Densitometric scans of the reaction of dimethylsulphate with the (G₃T₄)₄ and (G₃T₄)₅ plasmid inserts in the presence (left) and absence (right) of 100 mM KCl. The sequence runs from 5′-3′- left to right and the locations of the G₃ tracts are indicated by the filled bars. SC, supercoiled DNA; LIN linear DNA.

Figure 5.

Reaction of the (G₃T)_n- and (G₃T₄)_n-containing plasmid inserts with potassium permanganate. Supercoiled (SC) and linearized (LIN) plasmids were modified with permanganate in the presence of 100 mM KCl. Lanes labelled 1 and 3 are untreated DNA, while lanes 2 and 4 correspond to reaction with permanganate. The plasmids were incubated in buffer overnight before adding permanganate. The final panel shows the reaction of permanganate with the single stranded oligonucleotide [(G₃T)₅]₂ (labelled at the 5′-end) in the absence (–) and presence (+) of 100 mM KCl. Tracks labelled GA correspond to Maxam-Gilbert markers specific for purines. The locations of the G₃ blocks are indicated by the filled boxes. For the dimeric inserts the central GATC is indicated by a bracket.

Figure 6.

Mapping of S1 nuclease-sensitive sites in pUC19 and plasmids containing [(G₃T)₄]₂ and (G₃T₄)₄ and inserts.
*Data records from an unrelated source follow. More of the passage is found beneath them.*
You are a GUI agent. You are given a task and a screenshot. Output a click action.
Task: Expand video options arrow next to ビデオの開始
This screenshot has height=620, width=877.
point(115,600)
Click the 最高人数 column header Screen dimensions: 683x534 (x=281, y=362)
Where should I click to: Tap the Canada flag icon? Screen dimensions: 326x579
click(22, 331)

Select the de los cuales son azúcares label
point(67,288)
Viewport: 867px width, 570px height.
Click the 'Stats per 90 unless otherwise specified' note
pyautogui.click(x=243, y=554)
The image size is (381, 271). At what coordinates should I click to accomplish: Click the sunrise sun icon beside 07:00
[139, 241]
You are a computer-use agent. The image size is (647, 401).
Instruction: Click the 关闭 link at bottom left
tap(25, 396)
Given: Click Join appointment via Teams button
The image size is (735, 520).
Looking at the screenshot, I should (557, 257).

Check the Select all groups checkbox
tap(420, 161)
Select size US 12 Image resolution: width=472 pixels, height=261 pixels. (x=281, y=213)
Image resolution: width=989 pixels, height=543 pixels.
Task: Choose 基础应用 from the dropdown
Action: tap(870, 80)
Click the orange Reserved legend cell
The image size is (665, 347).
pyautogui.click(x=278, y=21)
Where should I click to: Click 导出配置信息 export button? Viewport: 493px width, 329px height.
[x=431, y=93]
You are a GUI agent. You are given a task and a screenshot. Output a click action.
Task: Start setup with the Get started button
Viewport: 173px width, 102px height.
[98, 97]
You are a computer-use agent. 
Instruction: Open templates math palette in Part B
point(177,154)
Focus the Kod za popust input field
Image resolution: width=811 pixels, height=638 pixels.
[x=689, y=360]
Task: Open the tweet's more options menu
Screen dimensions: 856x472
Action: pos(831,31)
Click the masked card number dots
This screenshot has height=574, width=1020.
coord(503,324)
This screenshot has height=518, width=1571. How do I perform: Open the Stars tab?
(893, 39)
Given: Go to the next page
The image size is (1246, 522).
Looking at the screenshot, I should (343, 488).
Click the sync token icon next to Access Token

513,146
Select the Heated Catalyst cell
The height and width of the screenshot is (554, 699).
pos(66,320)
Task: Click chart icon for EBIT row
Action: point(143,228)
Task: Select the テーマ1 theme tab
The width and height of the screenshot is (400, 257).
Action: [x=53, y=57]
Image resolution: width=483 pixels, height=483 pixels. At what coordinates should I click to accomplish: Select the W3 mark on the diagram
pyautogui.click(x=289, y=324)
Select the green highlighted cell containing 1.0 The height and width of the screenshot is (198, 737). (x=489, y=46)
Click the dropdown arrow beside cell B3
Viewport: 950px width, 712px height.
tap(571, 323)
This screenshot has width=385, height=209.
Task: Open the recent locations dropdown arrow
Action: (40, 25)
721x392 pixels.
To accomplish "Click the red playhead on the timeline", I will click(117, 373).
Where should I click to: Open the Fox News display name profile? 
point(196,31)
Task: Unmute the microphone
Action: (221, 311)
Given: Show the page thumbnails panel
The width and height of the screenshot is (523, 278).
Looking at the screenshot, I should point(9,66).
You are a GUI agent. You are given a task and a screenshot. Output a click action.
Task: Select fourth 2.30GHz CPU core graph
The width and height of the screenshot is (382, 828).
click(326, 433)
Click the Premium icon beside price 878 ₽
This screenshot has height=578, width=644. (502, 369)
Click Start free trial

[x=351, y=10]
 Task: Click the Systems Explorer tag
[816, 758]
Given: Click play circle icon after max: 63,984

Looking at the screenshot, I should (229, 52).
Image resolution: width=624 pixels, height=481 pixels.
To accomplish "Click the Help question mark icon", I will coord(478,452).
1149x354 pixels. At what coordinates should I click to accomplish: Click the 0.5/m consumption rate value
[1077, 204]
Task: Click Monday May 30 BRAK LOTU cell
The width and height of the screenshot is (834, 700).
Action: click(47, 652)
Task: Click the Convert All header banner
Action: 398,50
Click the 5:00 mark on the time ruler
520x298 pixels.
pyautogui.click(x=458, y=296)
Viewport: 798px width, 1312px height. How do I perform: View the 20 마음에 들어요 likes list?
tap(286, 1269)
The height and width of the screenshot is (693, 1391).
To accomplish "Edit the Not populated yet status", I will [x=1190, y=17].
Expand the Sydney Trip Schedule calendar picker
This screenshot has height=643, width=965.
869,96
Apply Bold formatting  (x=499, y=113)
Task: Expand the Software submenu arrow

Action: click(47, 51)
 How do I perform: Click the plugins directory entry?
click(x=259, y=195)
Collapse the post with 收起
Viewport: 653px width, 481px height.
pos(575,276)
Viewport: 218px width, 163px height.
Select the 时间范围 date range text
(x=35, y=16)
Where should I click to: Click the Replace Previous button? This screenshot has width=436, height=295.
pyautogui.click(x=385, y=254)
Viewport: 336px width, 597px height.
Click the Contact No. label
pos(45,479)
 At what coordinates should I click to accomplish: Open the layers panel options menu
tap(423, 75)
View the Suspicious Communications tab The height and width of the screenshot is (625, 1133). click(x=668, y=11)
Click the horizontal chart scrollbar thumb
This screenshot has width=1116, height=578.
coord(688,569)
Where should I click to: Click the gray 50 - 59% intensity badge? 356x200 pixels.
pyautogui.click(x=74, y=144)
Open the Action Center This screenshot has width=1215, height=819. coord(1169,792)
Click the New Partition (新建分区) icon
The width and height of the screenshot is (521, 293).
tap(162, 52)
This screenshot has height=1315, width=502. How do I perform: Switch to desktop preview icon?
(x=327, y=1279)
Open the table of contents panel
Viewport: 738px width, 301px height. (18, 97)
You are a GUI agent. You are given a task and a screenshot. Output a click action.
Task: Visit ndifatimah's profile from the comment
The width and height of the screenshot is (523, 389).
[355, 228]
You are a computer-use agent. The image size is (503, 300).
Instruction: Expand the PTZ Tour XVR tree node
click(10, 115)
Lane 1, DNA size marker; lane 2, native supercoiled DNA; lane 3, cleavage with S1 nuclease; lane 4, digestion with S1 nuclease followed by ScaI; lane 5 digestion with ScaI; lane 6, digestion with Sca1 followed by S1 nuclease; lane 7, digestion with EcoRI; lane 8, digestion with EcoRI and ScaI. The products of S1 nuclease followed by ScaI digestion are indicated by the asterisks.